Blocking variant (EnqueueSpin):
public void EnqueueSpin(ushort value)Spins with SpinWait backoff until TryEnqueue succeeds. Used when buffer returns must not be dropped.
Drain
public int Drain(Action<ushort> consume, int max = int.MaxValue)Dequeues up to max items, calling the action for each. Returns count drained.
MpscIntQueue
Same algorithm as MpscUshortQueue, but stores int values. Used for flush requests (handler enqueues clientFd to the reactor’s flush queue).
Structure
public sealed class MpscIntQueue
{
[StructLayout(LayoutKind.Explicit, Size = 64)]
struct PaddedLong { [FieldOffset(0)] public long Value; }
struct Cell { long Sequence; int Value; }
private Cell[] _buffer;
private PaddedLong _enqueuePos; // 64-byte padded to prevent false sharing
private PaddedLong _dequeuePos; // 64-byte padded to prevent false sharing
}The PaddedLong struct ensures the enqueue and dequeue positions are on separate cache lines (64 bytes), preventing false sharing between producer and consumer threads.
API
public bool TryEnqueue(int item) // CAS-based multi-producer enqueue
public bool TryDequeue(out int item) // single-consumer dequeue
public int CountApprox { get; } // approximate queue depthThe TryEnqueue implementation uses Interlocked.CompareExchange in a loop to claim a slot, making it lock-free but not wait-free under contention.
MpscRecvRing
A simpler MPSC ring buffer using Interlocked.Increment for slot reservation. Used when multiple producers need to enqueue RingItem structs.
Design
public sealed unsafe class MpscRecvRing
{
private RingItem[] _items;
private int _mask;
private long _tail; // producers: Interlocked.Increment
private long _head; // consumer: plain read/write
}Algorithm: Interlocked Tail
Producer:
1. Volatile read head and tail for fast full-check
2. slot = Interlocked.Increment(ref _tail) - 1 // full fence, reserve slot
3. _items[slot & _mask] = item // store
4. return true
Consumer:
1. snapshot = Volatile.Read(ref _tail)
2. while _head < snapshot:
item = _items[_head & _mask]
_head++This is simpler than the sequence-per-slot algorithm: producers just increment the tail atomically, and the consumer trusts the tail as an upper bound.
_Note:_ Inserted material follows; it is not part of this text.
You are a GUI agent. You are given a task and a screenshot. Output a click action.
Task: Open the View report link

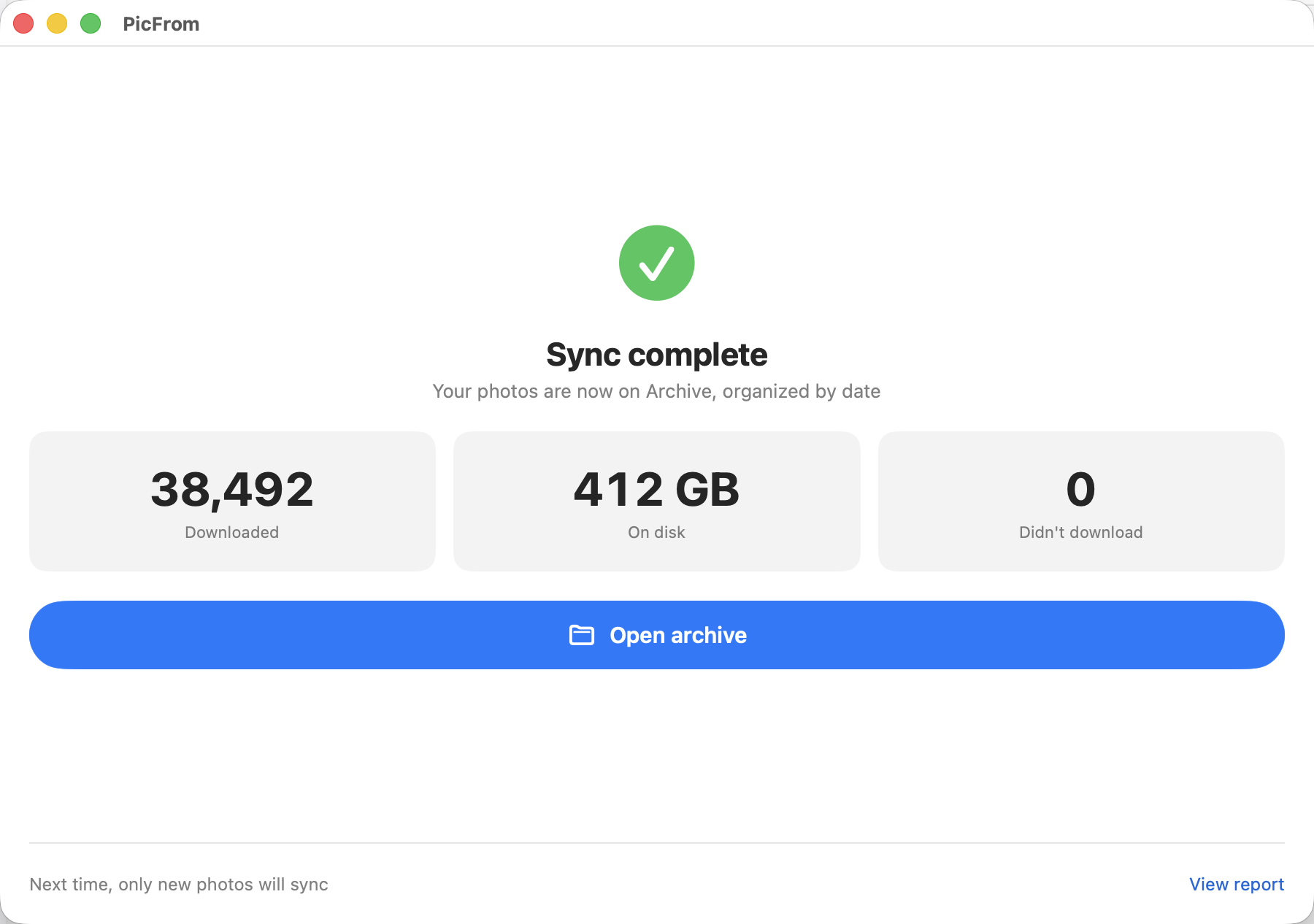[1237, 884]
Trade-off: There’s a small window where _tail has been incremented but the item isn’t stored yet. The consumer relies on the SnapshotTail() / TryDequeueUntil() pattern to avoid reading partially-written slots.
API
public bool TryEnqueue(in RingItem item)
public long SnapshotTail()
public bool TryDequeueUntil(long tailSnapshot, out RingItem item)
public RingItem DequeueSingle()
public bool IsEmpty()
public void Clear()MpscWriteItem
Same structure as MpscRecvRing but stores WriteItem structs (buffer + client fd pairs).
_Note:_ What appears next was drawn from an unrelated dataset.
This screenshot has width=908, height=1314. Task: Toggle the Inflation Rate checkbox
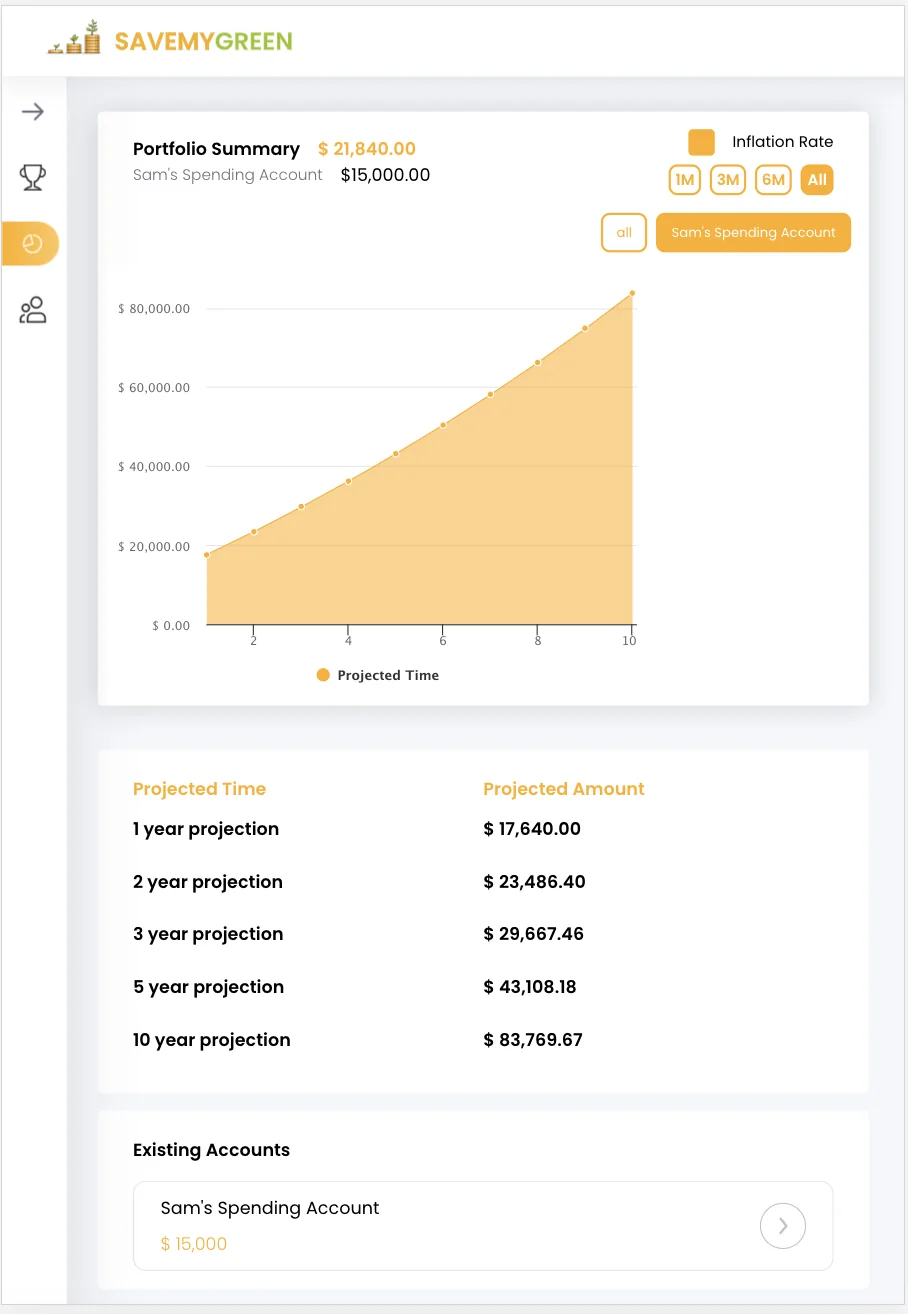point(701,142)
Choosing Between Algorithms
| Algorithm | Pros | Cons | Used When |
|---|---|---|---|
| Sequence-per-slot (Vyukov) | No torn reads, exact capacity | CAS contention under high producer count | Small value types (ushort, int) |
| Interlocked tail | Simpler, faster under low contention | Small visibility window | Struct items (RingItem, WriteItem) |
Cache Line Considerations
The MpscIntQueue pads both _enqueuePos and _dequeuePos to 64 bytes to prevent false sharing. When a producer writes to _enqueuePos and the consumer reads _dequeuePos, they should be on different cache lines to avoid invalidation traffic.
The ring-based MPSC queues (MpscRecvRing, MpscWriteItem) don’t pad their head/tail fields separately, relying on the item array itself to provide spatial separation.